Cruising Through Turbulence – An evaluation study for GTZ-Germany

One of the effective Implementation strategies

Tools used

IRDP activities

Out puts

Management and coordination and external factors.


The various methodologies applied by different sectors of the program were very effective as they were fine tuned according to the requirements and needs from time to time. For instance the Target Group’s participation in implementation of the community

schemes enabled the disadvantaged groups to learn about the technical and well as the management aspects of infrastructure development, which led to a feeling of ownership within the communities and ensured maintenance and sustainability – even extension of infrastructure schemes through community based organizations.

The tools used in the sectors of agriculture and forestry were also highly successful. The communities were enable to realise their potential of these sectors. Effective land use planning was one of the many tools used in this regard. Through cooperation of traditional and use managers (Jarga), VOs and the concerned government departments, the process of land use planning gained momentum.

Group Capital formation for rural financing was yet another effective tool which made the communities aware about the importance and potential of their own financial capacities.


The most important aspect of the effectiveness of different IRDP sectors is their inter-relatedness and interdependence. The activities of one sector directly influenced the capacities in the other. The increased agriculture out put, for instance, was not only due to the improved techniques of agriculture, but also due to the improved health of the community members, which was facilitated through infrastructure schemes. 

Activities and outputs:

By and large, the cooperating village organizations, RDOs and RDC are actively participating in project identification, planning, implementation and maintenance. Direct IRDP cooperation with the VOs was long phased out and the support is now being provided by the intermediary organizations, most of which have consolidated their position with the support of IRDP.

Improving village infrastructure was the most important activity that kept the groups together. As many VOs have been established along traditional, partly already existing institutional line. Groups are likely to continue at least their traditional activities after the withdrawal of IRDP. According to the community members, the cooperation with IRDP has resulted in groups realizing their financial and human resources ad potential. As a result of working with IRDP and undertaking joint activities, they have become more aware of the need for broad based participation of all members supported development processes independently such as: scheme maintenance, operating village development fund or natural resource management activities. The capacity of VOs to engage in new or innovative activities vary strongly, depending on the capacity and human as well as financial resources of the group.

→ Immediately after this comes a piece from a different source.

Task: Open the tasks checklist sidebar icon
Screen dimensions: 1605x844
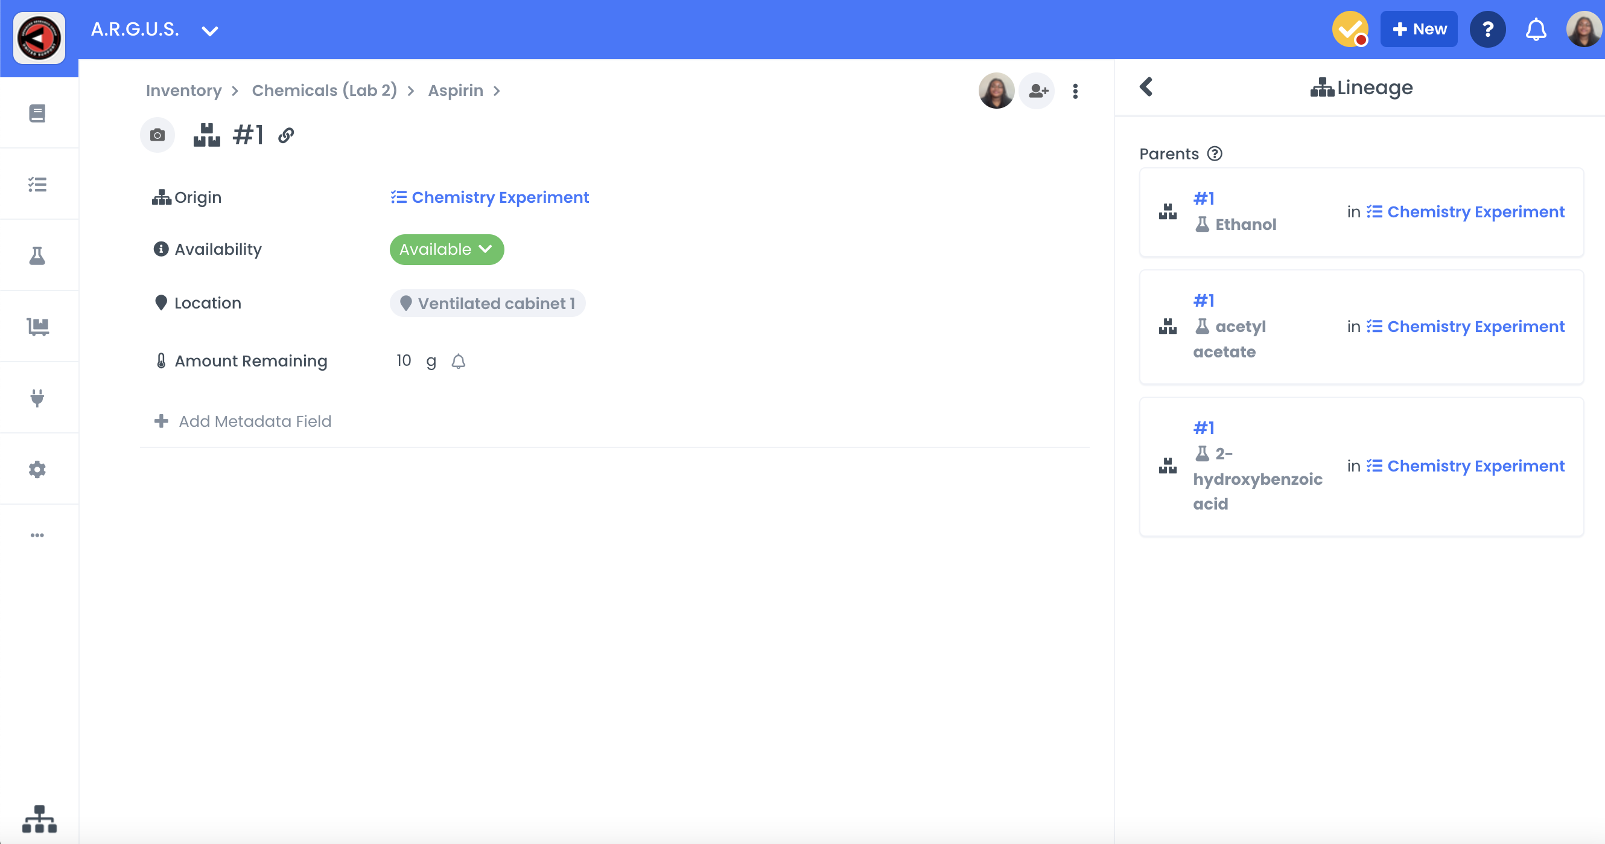Action: pos(37,185)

The program introduced a very useful approach of capital formation through the “village development fund.” Under this program, the VO members are supposed to gather joint savings instead of individual savings by depositing their money in the village development funds. Once a sizable amount has been collected, the interested/needy VO members can apply for obtaining a loan from the VDF. UP to December 1999, some 120 VOs had operationalized the VDF which contained 3.681 million rupees. These funds are kept in circulation and by December 1999 almost 3.251 million rupees were reinvested in various business and income generating activities for further multiplication of the available resources.

NRM activities were particularly very successful. Here the ability of the village organizations to operate through traditional decision making Unit became an important ingredient for success. Decision to close off areas for communal grazing, firewood collection and other human and animal activities could be easily enforced once a joint decision had been taken. The development of private game reserves based on agreements with the Khans as well as the game department ensured that the community will benefit from these measures. Once again, the income generated from these activities is designed to flow into the village development  proved to be very successful, as evidenced by other non-IRDP villages who are beginning to replicate the process.